Records shown =>
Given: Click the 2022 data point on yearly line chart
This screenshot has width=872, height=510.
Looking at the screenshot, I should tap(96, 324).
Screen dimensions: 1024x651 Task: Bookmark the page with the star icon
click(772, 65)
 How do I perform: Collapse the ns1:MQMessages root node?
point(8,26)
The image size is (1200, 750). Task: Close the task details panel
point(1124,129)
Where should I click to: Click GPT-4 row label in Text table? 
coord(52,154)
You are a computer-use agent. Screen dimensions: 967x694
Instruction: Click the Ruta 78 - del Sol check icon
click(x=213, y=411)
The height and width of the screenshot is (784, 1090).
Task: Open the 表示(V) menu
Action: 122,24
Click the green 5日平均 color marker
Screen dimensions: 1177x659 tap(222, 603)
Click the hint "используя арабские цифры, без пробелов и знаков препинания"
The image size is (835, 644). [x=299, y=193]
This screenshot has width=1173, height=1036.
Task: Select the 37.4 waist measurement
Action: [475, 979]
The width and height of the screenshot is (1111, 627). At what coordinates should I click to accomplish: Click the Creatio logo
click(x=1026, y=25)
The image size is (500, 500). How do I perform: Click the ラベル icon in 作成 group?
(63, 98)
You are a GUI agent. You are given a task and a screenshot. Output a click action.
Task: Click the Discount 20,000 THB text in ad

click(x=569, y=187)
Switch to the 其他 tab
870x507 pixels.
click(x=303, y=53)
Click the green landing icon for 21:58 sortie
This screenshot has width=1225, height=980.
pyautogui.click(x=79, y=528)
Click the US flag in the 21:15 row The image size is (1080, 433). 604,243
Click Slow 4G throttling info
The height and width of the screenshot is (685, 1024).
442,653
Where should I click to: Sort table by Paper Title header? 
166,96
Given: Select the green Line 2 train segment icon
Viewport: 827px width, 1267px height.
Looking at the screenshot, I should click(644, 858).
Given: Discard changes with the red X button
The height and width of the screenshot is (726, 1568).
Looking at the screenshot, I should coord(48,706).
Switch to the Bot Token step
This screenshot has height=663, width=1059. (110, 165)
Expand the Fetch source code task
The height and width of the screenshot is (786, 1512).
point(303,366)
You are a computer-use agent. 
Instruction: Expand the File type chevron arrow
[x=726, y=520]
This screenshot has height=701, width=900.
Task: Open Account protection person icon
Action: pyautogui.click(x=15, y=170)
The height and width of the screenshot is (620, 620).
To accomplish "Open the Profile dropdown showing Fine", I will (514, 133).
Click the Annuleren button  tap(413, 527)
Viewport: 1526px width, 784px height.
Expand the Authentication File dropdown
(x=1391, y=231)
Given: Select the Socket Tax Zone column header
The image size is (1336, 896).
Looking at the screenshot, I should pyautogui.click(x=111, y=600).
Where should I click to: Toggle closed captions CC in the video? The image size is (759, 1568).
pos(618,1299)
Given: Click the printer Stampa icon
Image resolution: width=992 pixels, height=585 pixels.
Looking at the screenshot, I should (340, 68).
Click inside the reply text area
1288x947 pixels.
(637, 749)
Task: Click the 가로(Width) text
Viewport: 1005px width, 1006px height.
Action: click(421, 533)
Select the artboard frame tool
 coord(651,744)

Task goal => Search the preceding listing for "agent" and extract every line where it is found.

Answer below =>
You are a computer-use agent. Screen dimensions: 967x694
You are a GUI agent. You are given a task and a screenshot. Output a click action.
You are a computer-use agent. 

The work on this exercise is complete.